Data sharing in a modern world; well, maybe not so modern

November 10, 2016 PLOS Collections Research Analysis & Science Policy

By Melissa Haendel and Nicole Vasilevsky

When I was asked to assist in selection of manuscripts to highlight for this collection, I was a bit stymied. What should be the most important inclusion criteria? The easiest place to start was to eliminate papers on which I’m an author. I don’t mention this because I am proud that my work was selected within the 80 + papers for me to review (obviously a conflict of interest). Rather, why I would not have selected my own papers helped me to think about what was most important. The second thing I did was consult one of my colleagues, Nicole Vasilevsky, a biocurator extraordinaire. I knew that our respective selections would not be the same, and that the ensuing banter would help us come up with a worthy strategy that did justice to the diverse issues highlighted in the Open Data Collection.

So what is important for data sharing? The impact on policy change? Highlighting ethical issues? Data science that advances our abilities to share or vice versa? Technologies that leverage shared data (the noble discipline of “data parasitism”), Community-focused efforts that implore the world to change? How sexy the figures are? And then of course, there is simply what do people think – how much is the article being discussed? Finally, we felt that we must consider disciplinary perspectives that foster cross-pollination of ideas and approaches. So what were my favorite picks? I chose 20 to be in the collection, but here I describe a few to better highlight what I think is so important across the aforementioned criteria.

The most “meta”

“The Dawn of Open Access to Phylogenetic Data” in PLOS ONE was my favorite manuscript; it was “meta” in that it evaluated the availability of data used to derive exchangeable knowledge artifacts (phylogenies). The authors used Bayesian logistic regression to estimate the effect of variables such as “from a professor” or “weak sharing policy” on data sharing. The authors discovered that as much as 60% of phylogenetic data is lost to science! But also, that things are rapidly improving.

Why data sharing doesn’t suck

“Sharing Detailed Research Data Is Associated with Increased Citation Rate” in PLOS ONE received a lot of attention, as it proved that data sharing was more impactful than not, fundamentally making data sharing terribly more inviting to many more people.

Why sucky data might lead to less sharing

In “Willingness to Share Research Data Is Related to the Strength of the Evidence and the Quality of Reporting of Statistical Results” (PLOS ONE), the authors hypothesized that researchers who have weaker data are more hesitant to share. The authors provided not only an outstanding statistics and deep analysis to confirm this hypothesis, but in doing so, they also revealed significant reporting errors. This further validates my belief in research parasitism for bettering science.

Show me all your genes

“Submission of Microarray Data to Public Repositories” in PLOS Biology was one of the first articles to adequately proclaim that data repositories should be working with the journals to ensure the data was open and compliant, paving the way for policy change at many journals, including PLOS.

“Things are not always what they seem; the first appearance deceives many; the intelligence of a few perceives what has been carefully hidden” (Phaedrus)

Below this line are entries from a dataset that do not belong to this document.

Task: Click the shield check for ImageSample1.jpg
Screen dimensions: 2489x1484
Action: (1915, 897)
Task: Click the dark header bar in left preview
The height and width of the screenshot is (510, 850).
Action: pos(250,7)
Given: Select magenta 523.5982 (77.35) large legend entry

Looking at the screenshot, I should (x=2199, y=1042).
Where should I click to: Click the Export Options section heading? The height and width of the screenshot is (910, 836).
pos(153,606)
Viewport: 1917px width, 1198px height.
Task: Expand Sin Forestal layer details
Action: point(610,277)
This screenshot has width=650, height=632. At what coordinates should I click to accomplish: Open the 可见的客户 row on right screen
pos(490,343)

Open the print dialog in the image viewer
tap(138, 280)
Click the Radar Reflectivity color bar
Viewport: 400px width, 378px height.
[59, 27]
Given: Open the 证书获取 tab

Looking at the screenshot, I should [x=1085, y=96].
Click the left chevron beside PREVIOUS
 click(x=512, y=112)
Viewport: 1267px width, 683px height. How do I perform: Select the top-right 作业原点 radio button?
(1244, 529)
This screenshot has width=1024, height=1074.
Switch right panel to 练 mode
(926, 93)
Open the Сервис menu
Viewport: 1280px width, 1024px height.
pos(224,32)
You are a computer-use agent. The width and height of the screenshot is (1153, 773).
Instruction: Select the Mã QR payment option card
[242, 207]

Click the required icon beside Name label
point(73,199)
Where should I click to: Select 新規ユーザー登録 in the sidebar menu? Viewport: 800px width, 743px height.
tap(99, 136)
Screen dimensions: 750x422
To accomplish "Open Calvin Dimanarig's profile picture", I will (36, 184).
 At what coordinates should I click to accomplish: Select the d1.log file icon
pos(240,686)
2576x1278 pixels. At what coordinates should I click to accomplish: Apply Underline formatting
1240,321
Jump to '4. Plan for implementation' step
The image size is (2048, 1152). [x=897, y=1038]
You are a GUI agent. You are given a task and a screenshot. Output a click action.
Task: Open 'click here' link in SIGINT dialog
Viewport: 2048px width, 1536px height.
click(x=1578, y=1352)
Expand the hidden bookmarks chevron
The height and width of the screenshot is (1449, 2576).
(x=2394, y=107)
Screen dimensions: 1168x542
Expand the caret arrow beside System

“Beyond Bar and Line Graphs: Time for a New Data Presentation Paradigm” in PLOS Biology illustrated how our scientific conclusions are dependent on which data and how they are visually presented. The authors analyzed numerous papers presenting continuous data in bar and line graphs; problematic, as “many different data distributions can lead to the same bar or line graph.” The authors concluded that authors can easily reach the wrong conclusion due to poor data visualization!

An obstinacy of concerns

With my ethics teacher hat on, I’d be remiss if I didn’t highlight “Ethical Challenges of Big Data in Public Health” published in PLOS Computational Biology. Here, we are (fore)warned that while big epidemiologic data can be used for disease surveillance – saving lives is clearly a “good thing” – but that that there are risks and unintended consequences, and there is a call to arms for the development of data sharing policies around specific types of data, whether they be social digital data or private genomic data in aggregate.

In the end, what is important to discuss with regard to data sharing? Basically anything and everything that assists the whole research cycle in moving forward more efficiently and effectively, clearly this is a team sport.

About the Authors

Melissa Haendel is trained as a developmental neuroscientist and is deeply invested making every graduate student’s data count.

Nicole Vasilevsky aims to improve all research by educating the scientific bucket brigade in open data practices.

Both are faculty at Oregon Health & Science University.